Saturday, February 9, 2008

Bad Judgement! Obama Votes for Bush-Cheney Energy Bill

Showing his style of leadership, Obama voted in 2005 for the Bush-Cheney energy bill. loaded with tax breaks for big oil companies. According to Amanda Groscom Little in grist.org:
"Four years, two failed conference attempts, and one filibuster after the Republican leadership first introduced the Bush-backed energy bill into Congress, the controversial legislation is being signed into law today by the president, yielding a major victory for the White House -- and exposing Democrats' continued inability to rally around a unified vision and stay on message.
When House and Senate negotiators met to hammer out a compromise version of the bill in conference committee last month, it was predictably stripped of nearly all its environmentally ambitious provisions, including one requiring utilities to generate 10 percent of their electricity from renewable sources by 2020. What's left is a dizzying $14.5 billion in energy-industry subsidies, only about 20 percent of which will go to renewable-energy development.

As expected, the legislation has been trounced as pork at its worst by everyone from enviros to fiscal conservatives, even as it's been hailed by most energy-industry players and Republicans as an unqualified triumph. Less predictably, the bill garnered votes and accolades from a number of Senate Democrats.

Senate Energy Committee ranking member Jeff Bingaman (D-N.M.) beamed that the post-conference bill has "many more bright spots than flaws and deserves passage by the Senate and signature by the president."
Harder for progressives and enviros to swallow was the support it got from Sen. Barack Obama (D-Ill.), who expressed disappointment that the bill wasn't more bold but still went so far as to call the legislation "a first step toward decreasing America's dependence on foreign oil." It could more credibly be described as yet another step toward subsidizing Illinois corn farmers for ethanol production that will be of dubious environmental benefit.
Bingaman and Obama were far from alone: Over half of the Democratic caucus in the Senate voted for the bill. Most of these yea votes came from senators whose states stood to benefit markedly from the subsidies, while most of the nay votes were cast by senators from non-energy-producing states.

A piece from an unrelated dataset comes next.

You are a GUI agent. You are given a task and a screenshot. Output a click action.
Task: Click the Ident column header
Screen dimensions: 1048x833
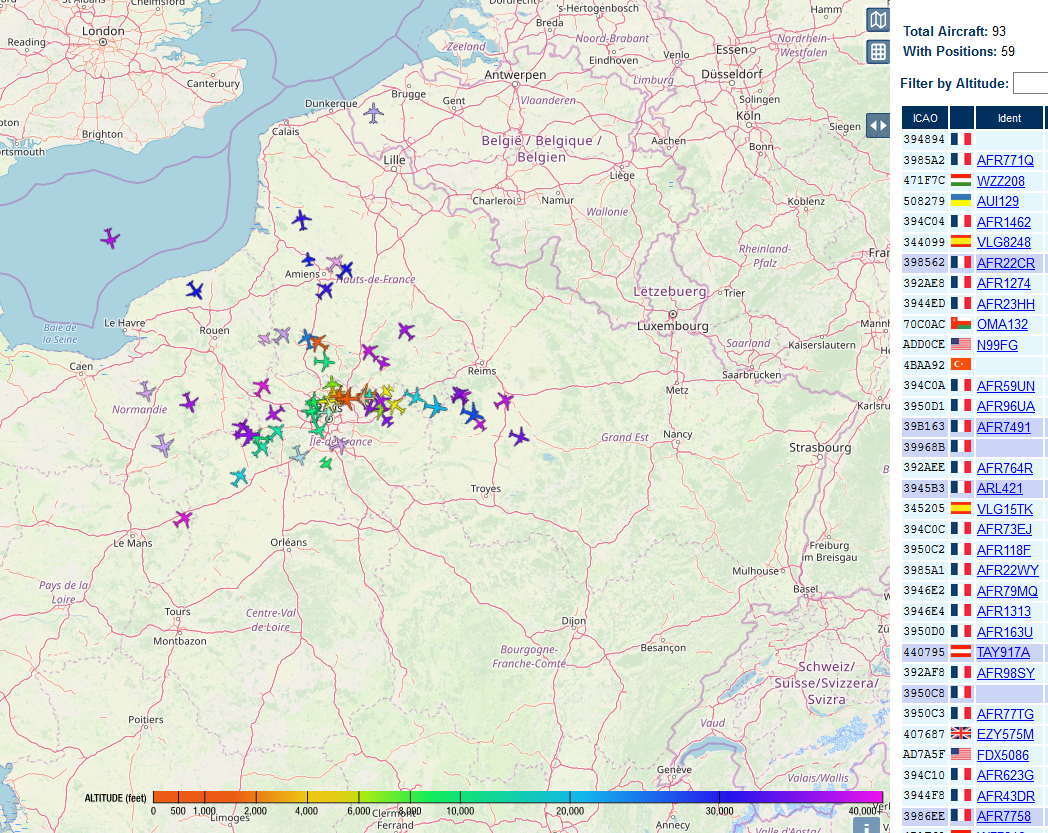(x=1009, y=117)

Critics argue that this split among Dems wasn't just a practical failure that gave way to shoddy energy policy; it was also a symbolic failure for the Democratic Party at large.

"The final language in the bill fell considerably short of the standards [Minority Leader Harry] Reid [D-Nev.] outlined as the Democratic plan for energy independence," said Ana Unruh Cohen, associate director for environmental policy at the Center for American Progress in Washington, D.C.

In May, Reid released a statement challenging the White House to produce a forward-looking energy policy. "Democrats remain fully committed to working to pass an energy bill that will reduce our dependence on foreign oil," he stated, and went on to outline the eight priorities that Dems would stand by: a renewable-electricity portfolio standard, a reduction of oil consumption by at least 1.75 million barrels of oil per day by 2015, electricity reliability standards, "strong energy-efficiency standards" for buildings and appliances, a "significant increase in homegrown biofuels," a "comprehensive" climate-change provision, production tax credits for geothermal, solar, wind, and biomass, and complete protection of existing environmental laws and the Arctic National Wildlife Refuge.

"Of this list, the Senate Dems got some bio-fuel provisions, a significantly scaled-down version of their energy-efficiency and production tax-credit requests, the electricity-reliability title, and they managed to fend off many of the encroachments on environmental laws," said Kevin Curtis, vice president of National Environmental Trust. "They lost everything else."